Excerpts From A Conversation with Mr. Right

1. "Domination"

Mr. Peepers believes that it's not a good thing for the Republicans to have a lively season of debates and a highly competitive primary campaign. It was a good thing for him as a loyal Democrat, however. As he was explaining to Mr. Right, the current dissension only showed that the Republicans were split among many factions, while the narrowing Democratic contest showed that that party was closer to unity. He was listing someof the GOP factions, and got to Neocons when Mr. Right asked, "Do you even know what a neocon is?"

Kibitzing until then, I offered that I had never read two matching definitions of who neocons are or what they stand for, except that they support the Iraq War.

"They want to dominate the world," Mr. Peepers clarified.

"Well, who do you think should dominate the world?" Mr. Right challenged. Mr. Peepers didn't seem to have an answer, so Mr. R. pressed his point: "I'd rather have the U.S. dominate the world."
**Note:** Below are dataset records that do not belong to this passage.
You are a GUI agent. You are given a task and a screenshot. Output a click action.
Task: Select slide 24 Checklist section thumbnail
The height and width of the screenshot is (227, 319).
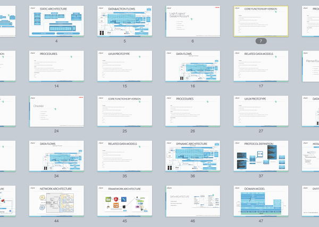coord(56,111)
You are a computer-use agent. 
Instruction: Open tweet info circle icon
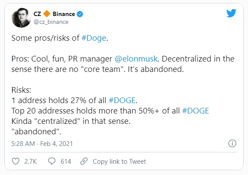point(232,143)
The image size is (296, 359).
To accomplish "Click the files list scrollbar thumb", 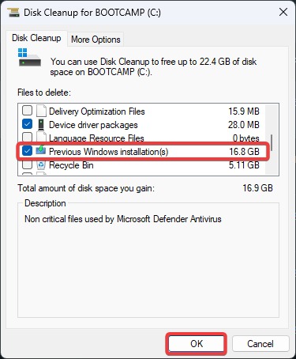I will (x=272, y=142).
"The correct answer would be Nobody," I suggested, but Mr. Right feels that someone has to dominate the world, so it may as well be the U.S. He claims that our country can be trusted with dominance because of its superior moral record. This moral superiority is quantitative in nature. Conceding slavery and the oppression of American Indians, he insists that the U.S. has done more than any other country to feed hungry people around the world and free oppressed ones. Today, however, he was concerned that we misunderstood what he meant by dominance.

"I'm writing a story right now about the home team's last game," he said, "I have it in writing right here that they dominated their opponents during the first period. What do you think I meant by that?"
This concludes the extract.